UV-Curable Jet Inks Are We There Yet?

Ultraviolet-curable inks and coatings have been used in packaging for 30 years. From their humble beginnings in the early 1970s, they now hold significant market share in major printing processes, including lithography, flexography, letterpress, and of course, screen printing. The only major printing process missing is rotogravure. The primary reason for this is the low viscosity required by the rotogravure process, which has limited the use of UV inks in this application.

The primary driving force for UV technology has been the reduction of VOC emissions compared to conventional printing processes, energy savings, high print quality, and most importantly, excellent resistance characteristics. When it's done right, UV quality becomes the “gold standard.”

Various digital printing technologies are nipping on the heels of conventional printing processes. Among these, ink jet has been the most promising digital process for packaging products. Although ink jet technology has been here since the 1970s, it still is considered to be in its infancy. Recent developments in combining UV technology with ink jet holds promise for more competitive products in packaging applications.

In the last five years, development of UV-curable jet inks has become a commercial reality, although current sales are estimated to be well under a million pounds.

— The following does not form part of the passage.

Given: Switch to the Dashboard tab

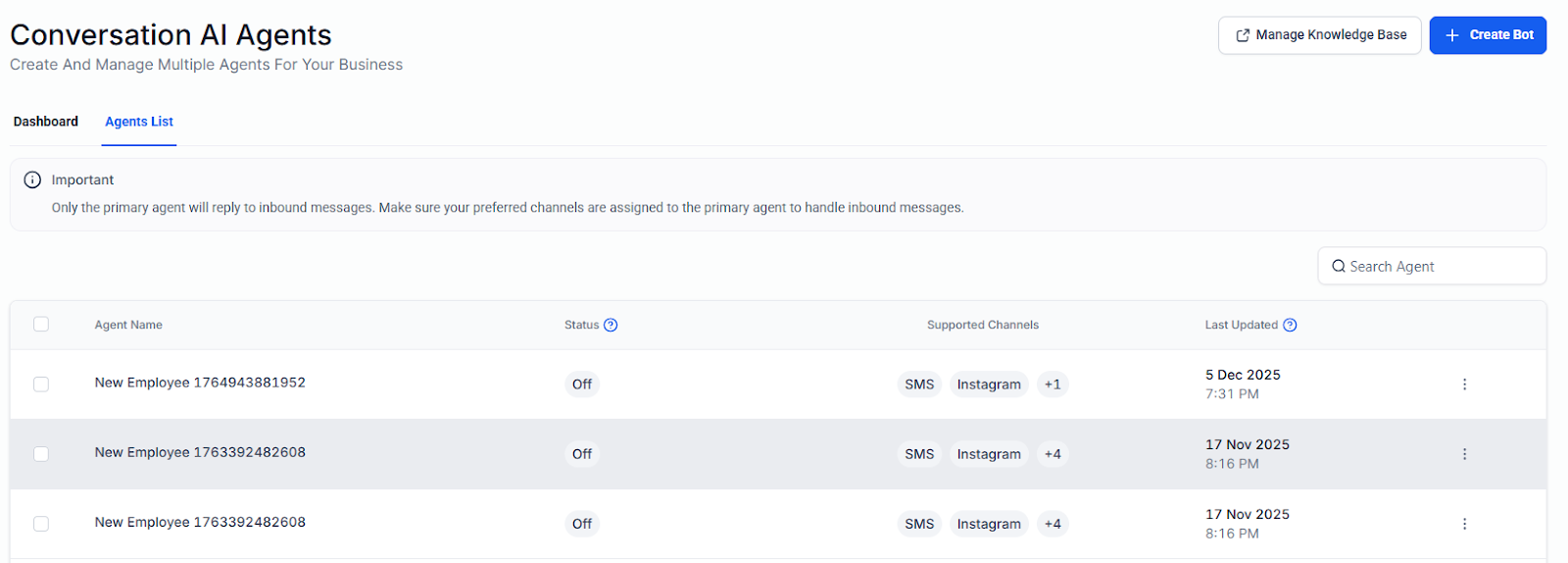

The growth of this technology probably will be slow, but long-term prospects are good.

UV technology offers some interesting advantages to ink jet applications. UV materials do not dry on the printhead and can eliminate some of the aggravating problems associated with drying in the nozzles. The ink drying is done after printing and uses UV light. This eliminates cleaning or purging the head to remove insoluble material, as is the case with other ink jet technologies. Excellent lightfast and product resistance can be realized. The drying is fast, and the UV jet inks can be formulated with no VOC emissions.

The most promising UV jet ink technologies are based on one of three approaches below:

  • UV jet inks based on water-based formulations

  • UV jet inks based on “hot melt” application

  • UV jet inks based on low-viscosity versions of conventional UV formulations.

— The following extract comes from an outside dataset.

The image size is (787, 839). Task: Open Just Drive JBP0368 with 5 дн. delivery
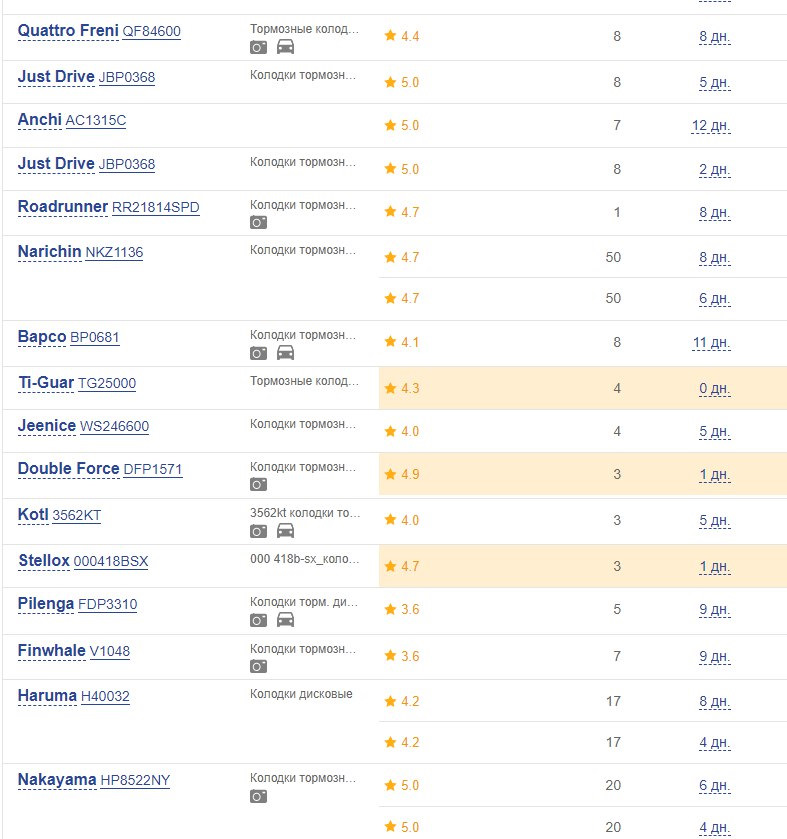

Water-based UV jet ink technology is particularly attractive since it uses water as the diluent to produce low viscosity. In this approach the ink is formulated with resin emulsions that are UV-curable. However, there are still technical challenges in dispersing the photoinitiator.

Hot melt jet inks depend on the large viscosity drop that can occur with some specialty jet ink formulations. The “hot inks” are applied by jet printer and UV-cured. Formulation challenges lie in figuring how to balance the ink stability and maintain the desired low viscosity at high ink temperature.

What about UV jet inks using conventional UV ink formulation approaches? The problem here is trying to achieve the perfect UV ink with no VOCs, excellent cure, low viscosity, etc. The biggest obstacle is to try to attain 100% solids and low viscosity. New UV-curable resins with low-viscosity characteristics are providing ink formulators with new options, but the task is a difficult one.

UV jet inks will grow in many applications, but especially in drop-on-demand (DOD). DOD applications can tolerate higher viscosities than continuous ink jet (CIJ) and are less demanding from an ink jet formulation perspective.

You can expect the use of UV jet inks to grow as a digital printing alternative that can provide excellent product resistance in many packaging applications; but its commercial applications are still to be defined.

UV jet inks are here. If you're interested, suppliers include Avecia, Coates, and Sericol.